My watch list
my.bionity.com  
Login  

Bacteria acquire resistance from competitors

02-Jan-2018

Biozentrum of the University of Basel

Bacteria not only develop resistance to antibiotics, they also can pick it up from their rivals. In a recent publication in "Cell Reports", Researchers from the Biozentrum of the University of Basel have demonstrated that some bacteria inject a toxic cocktail into their competitors causing cell lysis and death. Then, by integrating the released genetic material, which may also carry drug resistance genes, the predator cell can acquire antibiotic resistance.

The frequent and sometimes careless use of antibiotics leads to an increasingly rapid spread of resistance. Hospitals are a particular hot spot for this. Patients not only introduce a wide variety of pathogens, which may already be resistant but also, due to the use of antibiotics to combat infections, hospitals may be a place where anti-microbial resistance can develop and be transferred from pathogen to pathogen. One of these typical hospital germs is the bacterium Acinetobacter baumannii. It is also known as the "Iraq bug" because multidrug-resistant bacteria of this species caused severe wound infections in American soldiers during the Iraq war.

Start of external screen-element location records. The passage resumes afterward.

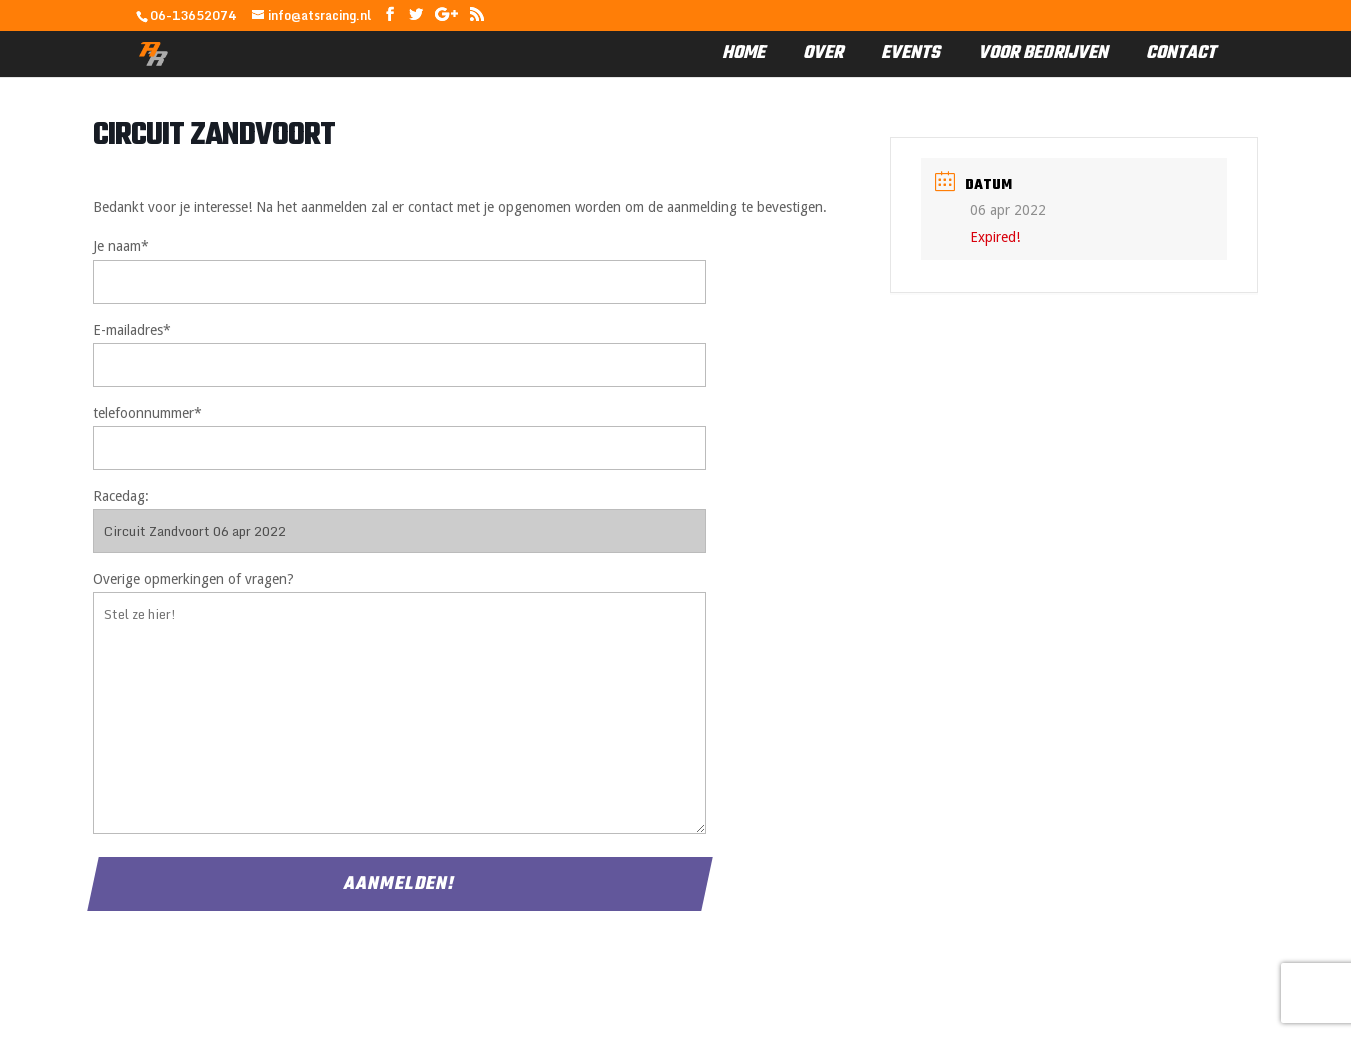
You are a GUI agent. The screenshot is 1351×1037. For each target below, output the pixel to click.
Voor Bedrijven (1043, 54)
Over (823, 54)
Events (910, 54)
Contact (1181, 54)
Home (743, 54)
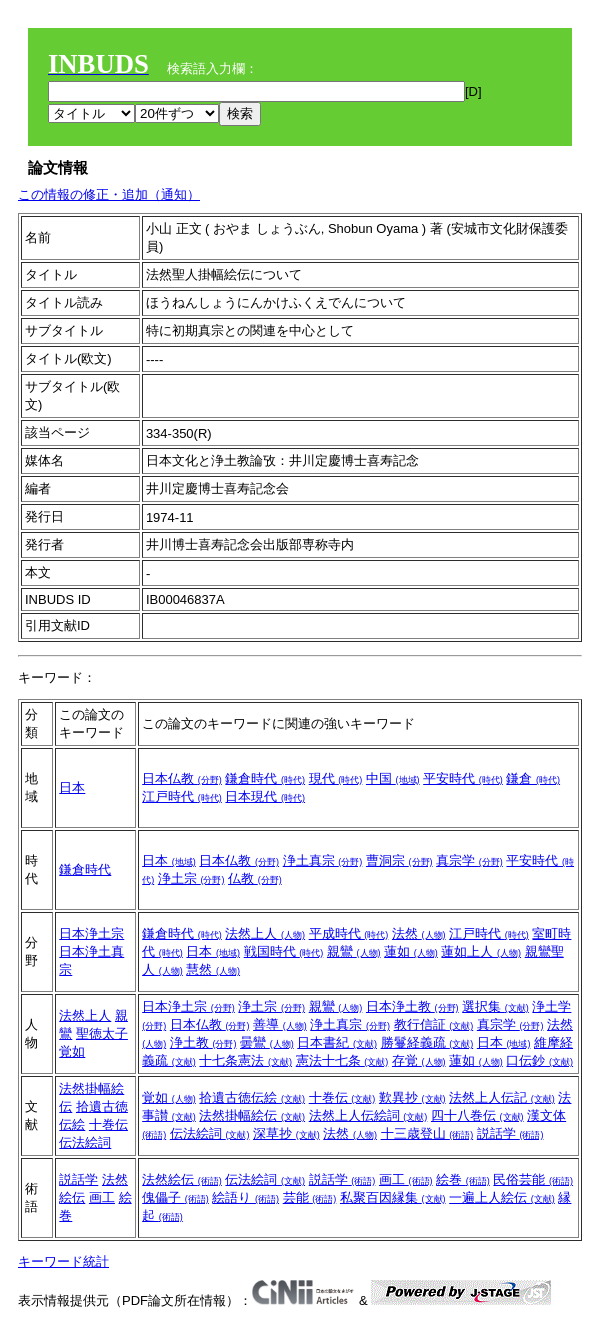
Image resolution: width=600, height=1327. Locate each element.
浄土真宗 (323, 860)
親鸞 (354, 951)
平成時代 (349, 933)
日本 (72, 787)
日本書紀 (337, 1042)
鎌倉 (533, 778)
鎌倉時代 (265, 778)
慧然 (213, 969)
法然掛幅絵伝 (252, 1115)
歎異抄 (412, 1097)
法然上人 (265, 933)
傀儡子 (175, 1197)
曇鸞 (267, 1042)
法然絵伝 (182, 1179)
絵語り (245, 1197)
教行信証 (434, 1024)
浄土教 (203, 1042)
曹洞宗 (399, 860)
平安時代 (463, 778)
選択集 (495, 1006)
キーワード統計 (63, 1261)
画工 (102, 1197)
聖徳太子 (102, 1033)
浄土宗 (191, 878)
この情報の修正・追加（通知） (109, 194)
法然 (419, 933)
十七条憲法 (245, 1060)
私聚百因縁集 (393, 1197)
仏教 (255, 878)
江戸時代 (182, 796)
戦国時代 (284, 951)
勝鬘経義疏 (427, 1042)
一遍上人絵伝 (502, 1197)
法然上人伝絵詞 (368, 1115)
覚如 (72, 1051)
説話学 (510, 1133)
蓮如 (411, 951)
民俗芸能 (533, 1179)
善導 (280, 1024)
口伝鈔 (539, 1060)
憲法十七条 (342, 1060)
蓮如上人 (481, 951)
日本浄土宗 (91, 933)
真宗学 (469, 860)
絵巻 (463, 1179)
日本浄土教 (412, 1006)
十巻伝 (108, 1124)
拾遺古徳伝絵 (252, 1097)
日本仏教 (182, 778)
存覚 (419, 1060)
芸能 (310, 1197)
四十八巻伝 (477, 1115)
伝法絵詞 (85, 1142)
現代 (336, 778)
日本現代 (265, 796)
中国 (393, 778)
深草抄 (286, 1133)
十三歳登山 (427, 1133)
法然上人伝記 (502, 1097)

Multidrug-resistant bacteria due to gene exchange

The emergence and spread of multidrug resistance could be attributed, among other things, to the special skills of certain bacteria: Firstly, they combat their competitors by injecting them with a cocktail of toxic proteins, so-called effectors, using the type VI secretion system (T6SS), a poison syringe. And secondly, they are able to uptake and reuse the released genetic material. In the model organism Acinetobacter baylyi, a close relative of the Iraq bug, Prof. Marek Basler's team at the Biozentrum of the University of Basel, has now identified five differently acting effectors. "Some of these toxic proteins kill the bacterial competition very effectively, but do not destroy the cells," explains Basler. "Others severely damage the cell envelope, which leads to lysis of the attacked bacterium and hence the release of its genetic material." 

The predator bacteria take up the released DNA fragments. If these fragments carry certain drug resistance genes, the specific resistance can be conferred upon the new owner. As a result, the antibiotic is no longer effective and the bacterium can reproduce largely undisturbed.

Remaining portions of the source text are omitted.